The gut microbiota, an extensive ecosystem harboring trillions of bacteria, plays a pivotal role in human health and disease, influencing diverse conditions from obesity to cancer. Among the microbiota's myriad functions, the capacity to metabolize drugs remains relatively unexplored despite its potential implications for drug efficacy and toxicity. Experimental methods are resource-intensive, prompting the need for innovative computational approaches. We present a computational analysis, termed MDM, aimed at predicting gut microbiota-mediated drug metabolism. This computational analysis incorporates data from diverse sources, e.g., UHGG, MagMD, MASI, KEGG, and RetroRules.
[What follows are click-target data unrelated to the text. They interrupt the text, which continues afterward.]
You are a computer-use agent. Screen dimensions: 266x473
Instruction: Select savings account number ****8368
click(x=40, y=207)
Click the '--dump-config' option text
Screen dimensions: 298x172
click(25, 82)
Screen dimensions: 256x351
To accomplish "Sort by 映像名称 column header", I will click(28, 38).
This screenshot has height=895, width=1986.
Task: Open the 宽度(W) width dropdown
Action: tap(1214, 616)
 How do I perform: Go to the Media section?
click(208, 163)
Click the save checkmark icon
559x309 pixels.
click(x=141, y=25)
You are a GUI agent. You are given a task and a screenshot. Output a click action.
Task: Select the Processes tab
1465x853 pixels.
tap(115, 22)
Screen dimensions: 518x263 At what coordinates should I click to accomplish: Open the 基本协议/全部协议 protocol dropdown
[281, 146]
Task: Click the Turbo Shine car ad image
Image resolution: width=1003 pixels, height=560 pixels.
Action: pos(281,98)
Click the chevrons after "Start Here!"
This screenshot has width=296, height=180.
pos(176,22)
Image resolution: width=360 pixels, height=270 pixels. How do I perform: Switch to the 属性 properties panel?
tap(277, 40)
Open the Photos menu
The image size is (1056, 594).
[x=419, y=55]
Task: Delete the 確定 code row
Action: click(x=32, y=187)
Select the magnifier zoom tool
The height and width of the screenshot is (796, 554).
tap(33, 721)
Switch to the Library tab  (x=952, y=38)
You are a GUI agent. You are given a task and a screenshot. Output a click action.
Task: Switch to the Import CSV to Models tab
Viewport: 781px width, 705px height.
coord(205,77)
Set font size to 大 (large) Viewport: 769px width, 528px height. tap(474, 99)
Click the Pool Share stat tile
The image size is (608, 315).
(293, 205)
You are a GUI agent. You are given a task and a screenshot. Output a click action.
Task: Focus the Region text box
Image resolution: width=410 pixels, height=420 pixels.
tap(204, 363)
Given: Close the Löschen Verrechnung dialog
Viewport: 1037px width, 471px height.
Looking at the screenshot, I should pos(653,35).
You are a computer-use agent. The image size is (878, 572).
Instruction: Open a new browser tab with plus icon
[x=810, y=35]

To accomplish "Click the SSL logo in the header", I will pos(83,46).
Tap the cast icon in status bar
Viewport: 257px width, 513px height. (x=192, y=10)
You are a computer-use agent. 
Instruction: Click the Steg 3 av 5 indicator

An existing tool, PROXIMAL2, is used iteratively over all drug candidates from experimental databases queried against biotransformation rules from RetroRules to predict potential drug metabolites along with the enzyme commission number responsible for that biotransformation. These potential metabolites are then categorized into gut MDM metabolites by cross referencing UHGG. The analysis' efficacy is validated by its coverage on each of the experimental databases in the gut microbial context, being able to recall up to 74 % of experimental data and producing a list of potential metabolites, of which an average of about 65 % are relevant to the gut microbial context. Moreover, explorations into ranking metabolites, iterative applications to account for multi-step metabolic pathways, and potential applications in experimental studies showcase its versatility and potential impact beyond raw predictions. Overall, this study presents a promising computational framework for further research and applications gut MDM, drug development and human health.